Theo Schoon’s old friend John Money could be remarkably clear eyed and insightful about the artist. Money thought that Schoon suffered from ‘pseudologia fantastica’, a kind of pathological lying that turned his life into a work of creative art. According to Money, Schoon had convinced himself that he was a reincarnated tohunga with direct access to the spirit of Māori art. In 1947, when Money and Schoon first met, that was an intriguing metaphor, scientifically and culturally ridiculous, but artistically productive. Money recognised that, without this mystique, Schoon would never have recorded and promoted the rock drawings, or obsessively pursued growing and carving gourds, or studied kōwhaiwhai and tā moko, seeking to unlock the secrets—as he saw them—of Māori art.
Money wrote these things in a letter that he sent me in 1997. He had read my MA thesis on Schoon, and while he liked the illustrations, he thought my text was too busy convicting Schoon of the crime of being ignorant and offensive about Māori art—too much the artist and romantic, too concerned with playing the white tohunga, to properly see what was in front of him. Money believed that Schoon was a genius, despite—or indeed, because of—his delusions. ‘I didn’t get an emanation of genius from the pages of your dissertation’, he told me. The academic approach was fine, but when would I get on and write a full biography, in which the nature of Schoon’s achievement could be properly revealed?
I didn’t believe in genius in 1997, and I still don’t in 2019. It is a term that obscures more than it reveals. But I reread Money’s letter before starting work on my biography. He was right that getting to grips with Schoon needed something more than art history, and it was both a pleasure and sometimes a burden to track Schoon’s pseudologia fantastica across a lifetime, to trace the life as a work of creative art. But then there is the art itself, some of which is on display in this exhibition, and returning to that in the company of Aaron Lister, my co-curator, has conjured up another Schoon, one which I also think deserves our attention.

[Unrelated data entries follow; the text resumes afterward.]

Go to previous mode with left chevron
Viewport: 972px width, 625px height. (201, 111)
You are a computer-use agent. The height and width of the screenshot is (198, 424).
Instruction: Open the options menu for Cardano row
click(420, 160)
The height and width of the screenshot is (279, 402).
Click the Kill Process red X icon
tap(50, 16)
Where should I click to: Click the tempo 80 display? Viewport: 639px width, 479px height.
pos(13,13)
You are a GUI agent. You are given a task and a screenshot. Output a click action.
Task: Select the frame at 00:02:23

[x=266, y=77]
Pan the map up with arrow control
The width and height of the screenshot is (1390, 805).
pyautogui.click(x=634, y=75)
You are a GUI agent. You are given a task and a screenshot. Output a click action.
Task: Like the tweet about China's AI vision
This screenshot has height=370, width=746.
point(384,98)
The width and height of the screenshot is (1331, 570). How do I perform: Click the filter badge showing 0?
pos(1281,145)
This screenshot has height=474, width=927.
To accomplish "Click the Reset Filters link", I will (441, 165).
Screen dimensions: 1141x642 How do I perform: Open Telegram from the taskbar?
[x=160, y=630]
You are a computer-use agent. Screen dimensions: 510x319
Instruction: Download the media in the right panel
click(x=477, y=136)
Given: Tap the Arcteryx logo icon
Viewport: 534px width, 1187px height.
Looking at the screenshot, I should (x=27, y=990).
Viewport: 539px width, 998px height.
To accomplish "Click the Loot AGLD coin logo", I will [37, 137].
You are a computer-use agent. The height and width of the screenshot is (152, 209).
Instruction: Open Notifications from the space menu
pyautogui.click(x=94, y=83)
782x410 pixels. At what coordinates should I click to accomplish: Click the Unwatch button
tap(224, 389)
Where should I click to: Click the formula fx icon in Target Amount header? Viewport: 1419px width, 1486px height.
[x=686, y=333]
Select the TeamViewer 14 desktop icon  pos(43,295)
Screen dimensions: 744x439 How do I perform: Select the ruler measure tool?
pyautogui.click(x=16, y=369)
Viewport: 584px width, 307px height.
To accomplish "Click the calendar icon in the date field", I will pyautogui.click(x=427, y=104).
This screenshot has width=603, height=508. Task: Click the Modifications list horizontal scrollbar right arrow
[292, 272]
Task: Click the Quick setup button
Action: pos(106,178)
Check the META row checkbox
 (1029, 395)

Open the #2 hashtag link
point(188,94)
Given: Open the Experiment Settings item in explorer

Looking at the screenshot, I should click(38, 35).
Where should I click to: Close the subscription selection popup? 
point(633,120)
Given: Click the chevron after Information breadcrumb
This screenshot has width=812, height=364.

I found myself thinking of Money’s letter again in relation to the controversy about Schoon’s attitudes and art that has greeted this exhibition. Money clearly names Schoon’s pathology, but he also recognises the role that it played in his achievements as an artist. From the beginning, Schoon has seemed to me to be important precisely because the good and the bad are so intensely entwined. To explore what we might want to propose as laudable or worthy—such as an interest in art and culture that far exceeded the typical awareness of Pākehā society—means also fronting up to much less savoury realities—such as the blindness and superiority that followed a mistaken belief about special access to someone else’s culture. This is just one of a number of contradictions that come with taking Schoon seriously.
Schoon’s life and art remain a challenge, one that I haven’t been able to solve or resolve across a master’s thesis, a biography, and an exhibition. I am extremely grateful to Aaron Lister and the City Gallery for the opportunity to think through these issues with Schoon’s art, and to contribute to an ongoing discussion that is raw and remarkable in equal—and equally unsettling—measure.